Prefect-based processes are able to use all prefect features such as blocks, deployments, scheduling, etc.
As such, in order to use prefect-powered processes you will need to:
- Write the code that performs the computation as a prefect flow
- Define a pygeoapi processor class
- Enable the processor in pygeoapi configuration file
- Ensure you have prefect running
- Deploy your flow
Implement process as a prefect flow¶
Note
We recommend getting having the prefect docs at hand when defining new flows.

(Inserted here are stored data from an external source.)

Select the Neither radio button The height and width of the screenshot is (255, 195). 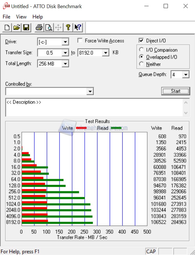tap(142, 64)
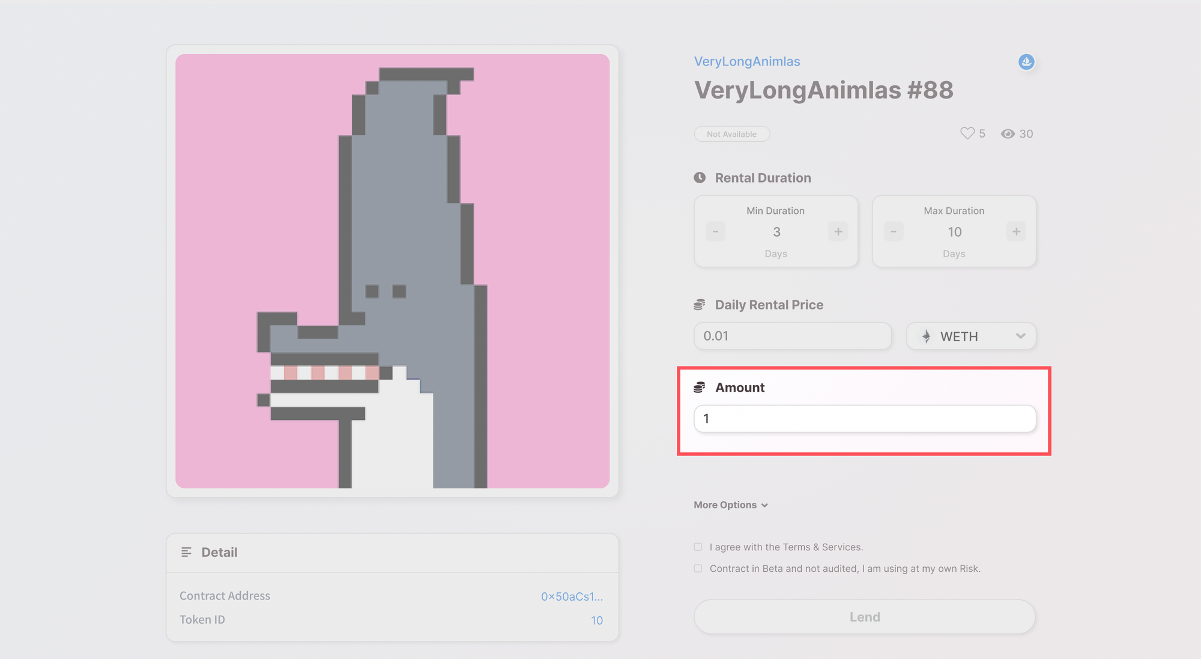This screenshot has height=659, width=1201.
Task: Increase Max Duration with plus
Action: coord(1016,232)
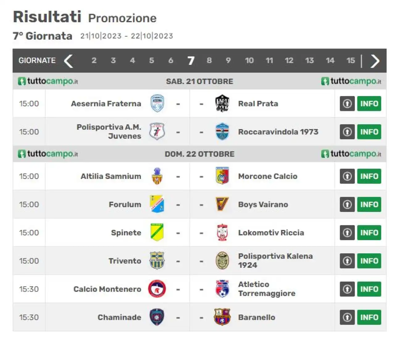This screenshot has width=395, height=338.
Task: Jump to giornata 15
Action: [351, 61]
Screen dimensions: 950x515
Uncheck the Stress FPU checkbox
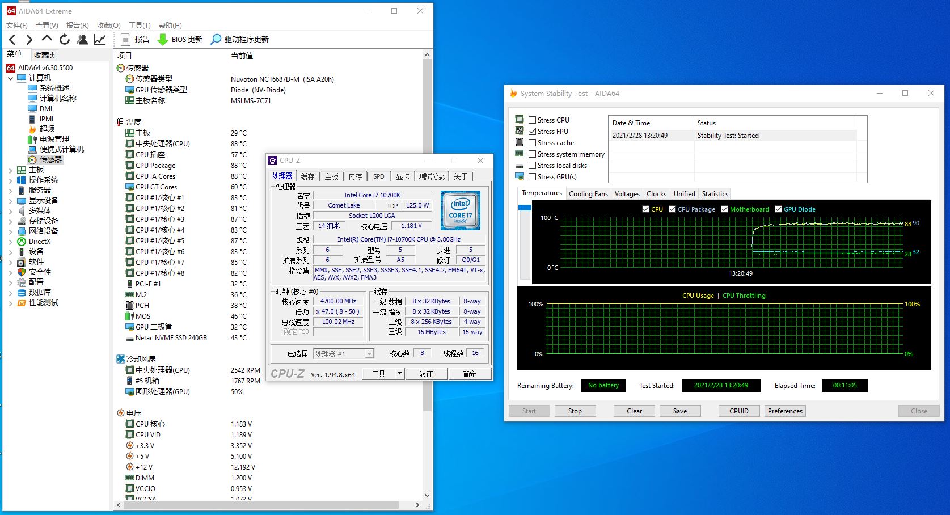pyautogui.click(x=532, y=132)

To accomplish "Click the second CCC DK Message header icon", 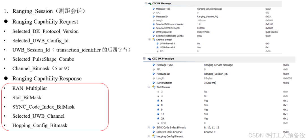I will (x=149, y=59).
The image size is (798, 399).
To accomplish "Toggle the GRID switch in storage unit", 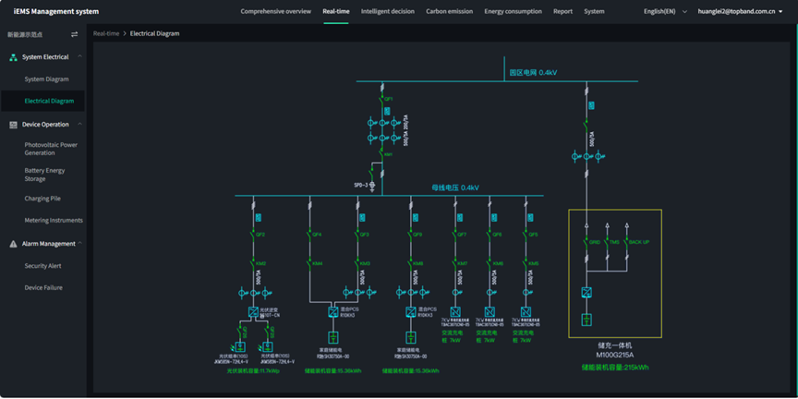I will (586, 242).
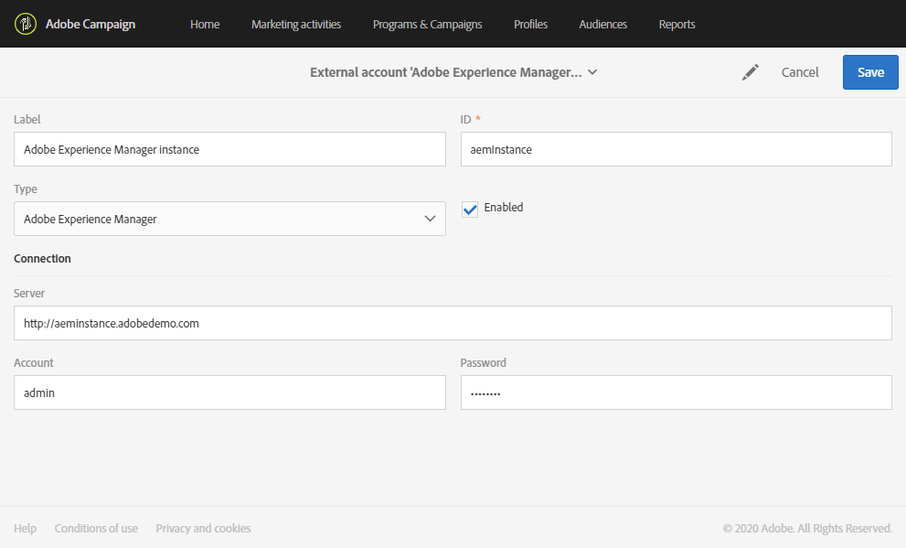This screenshot has height=548, width=906.
Task: Go to the Profiles section
Action: (530, 24)
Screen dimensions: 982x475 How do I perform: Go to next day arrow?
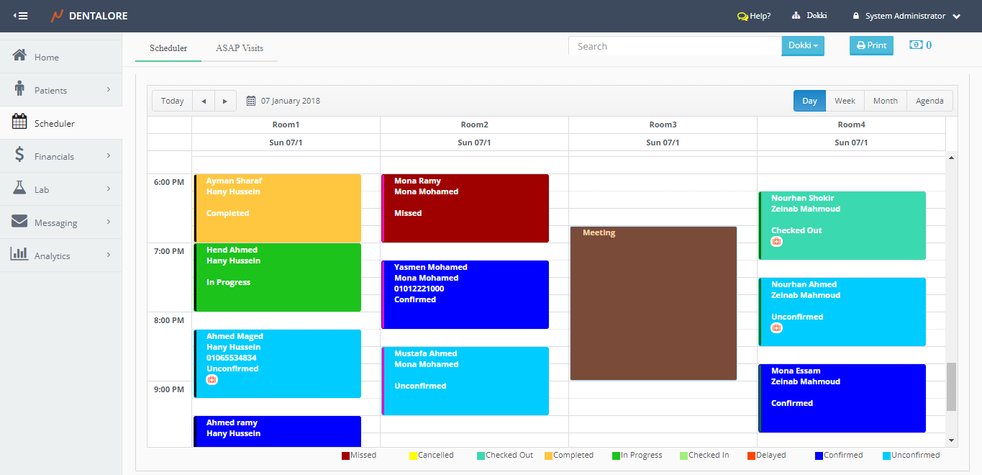point(225,101)
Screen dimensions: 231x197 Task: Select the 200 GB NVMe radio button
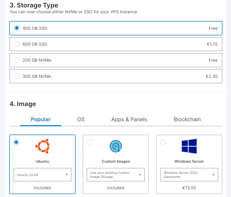[x=17, y=60]
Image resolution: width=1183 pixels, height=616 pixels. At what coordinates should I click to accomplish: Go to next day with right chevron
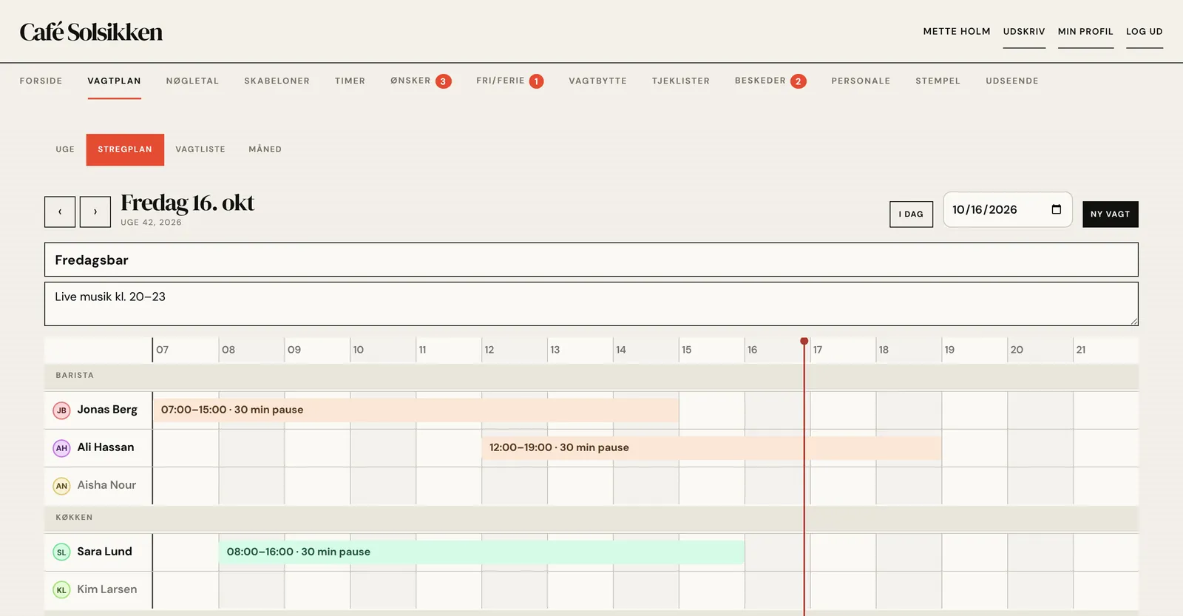coord(95,211)
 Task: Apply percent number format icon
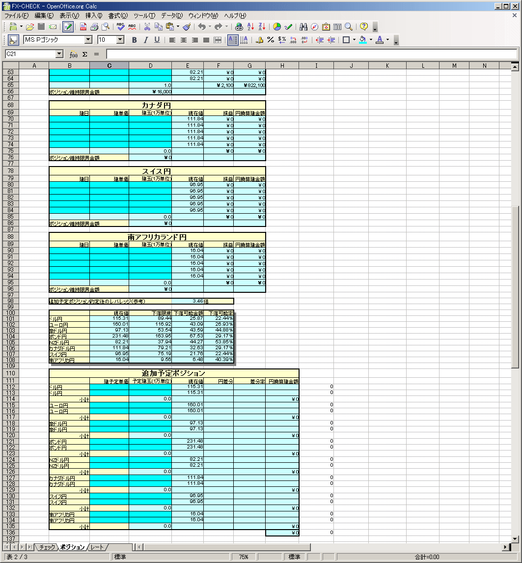point(271,40)
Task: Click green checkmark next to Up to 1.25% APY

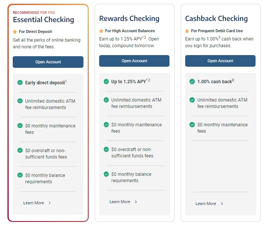Action: pyautogui.click(x=106, y=81)
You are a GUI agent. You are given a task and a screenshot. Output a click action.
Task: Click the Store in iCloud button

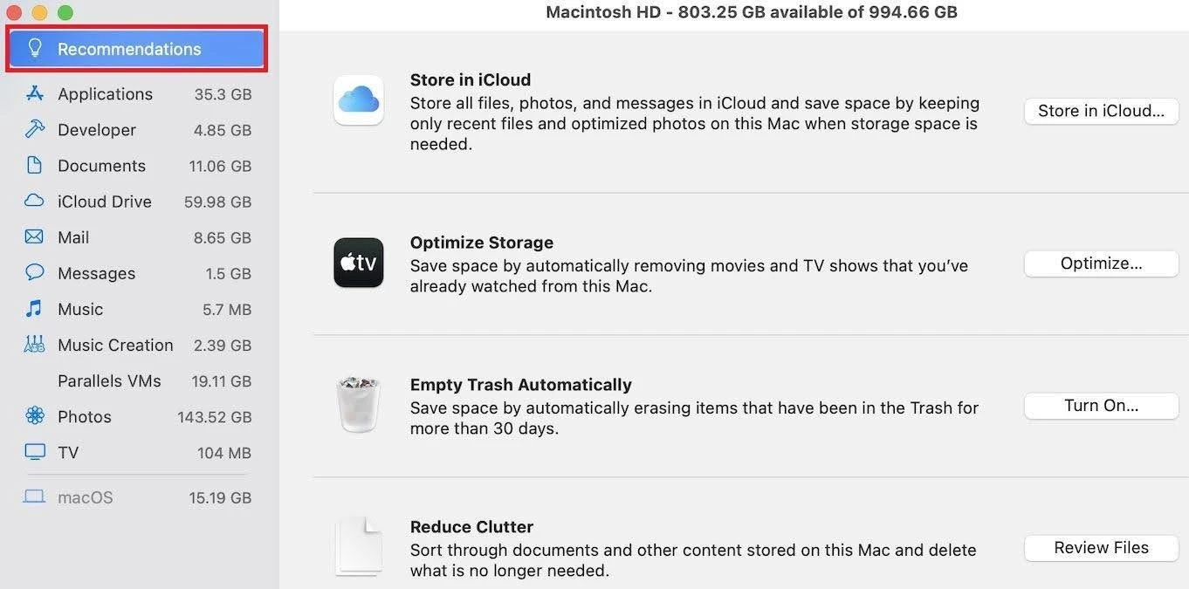(1101, 111)
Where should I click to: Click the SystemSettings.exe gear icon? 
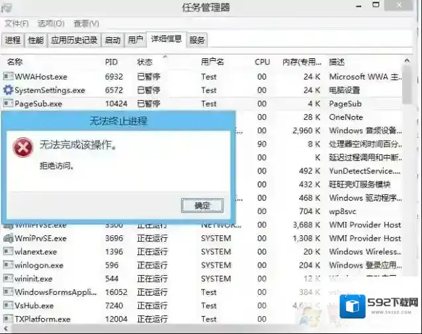coord(8,90)
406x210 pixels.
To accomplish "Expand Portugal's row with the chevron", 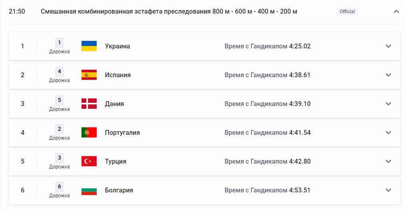I will tap(388, 132).
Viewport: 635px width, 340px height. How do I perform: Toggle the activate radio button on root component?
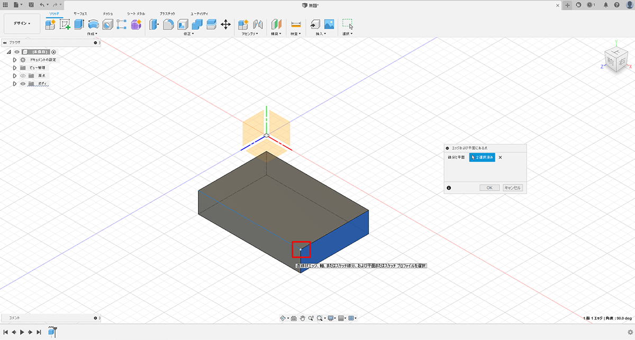click(x=54, y=52)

pygeoapi-prefect is able to use regular prefect flows. However, they must meet the following requirements:
-
The
@flow()
decorator must at least include thepersist_results=True
parameter; -
Flows must accept the following parameters, which are passed to it by the pygeoapi process manager:
-
job_id: str
- The pygeoapi job id, as generated by its process manager -
result_storage_block: str
- the extended name (i.e.<block-type-slug>/<block-name>
) of a prefect block that is to be used for storing whatever outputs are to be generated during execution -
process_description: ProcessDescription
- The details about the processor, as known by pygeoapi -
execution_request: ExecuteRequest
- Execution-related details about the current pygeoapi job to be used in the flow run
-
-
Flows must store whatever results they produce using a prefect storage block
-
Flows must return an instance of
pygeoapi.models.processes.JobStatusInfoInternal
A simple example:
from prefect import flow, get_run_logger
from prefect.blocks.core import Block
from prefect.filesystems import LocalFileSystem
from pygeoapi.models import processes as schemas
from pygeoapi.process import exceptions
@flow(persist_result=True)
def simple_flow(
job_id: str,
result_storage_block: str | None,
process_description: schemas.ProcessDescription,
execution_request: schemas.ExecuteRequest
) -> schemas.JobStatusInfoInternal:
"""This is a simple prefect flow.
It complies with pygeoapi-prefect's requirements, namely:
- The @flow decorator includes `persist_results=True`
- Accepts the required input parameters (job_id, result_storage_block,
process_description, execution_request)
- Stores outputs using prefect block
- Returns a status_info
"""
logger = get_run_logger()
logger.debug("Starting execution...")
# 1. retrieve inputs
# 1.1. some may be mandatory
try:
name = execution_request.inputs["name"].__root__
except KeyError:
raise exceptions.MissingJobParameterError("Cannot process without a name")
else:
# 1.2. others may be optional
msg = execution_request.inputs.get("message")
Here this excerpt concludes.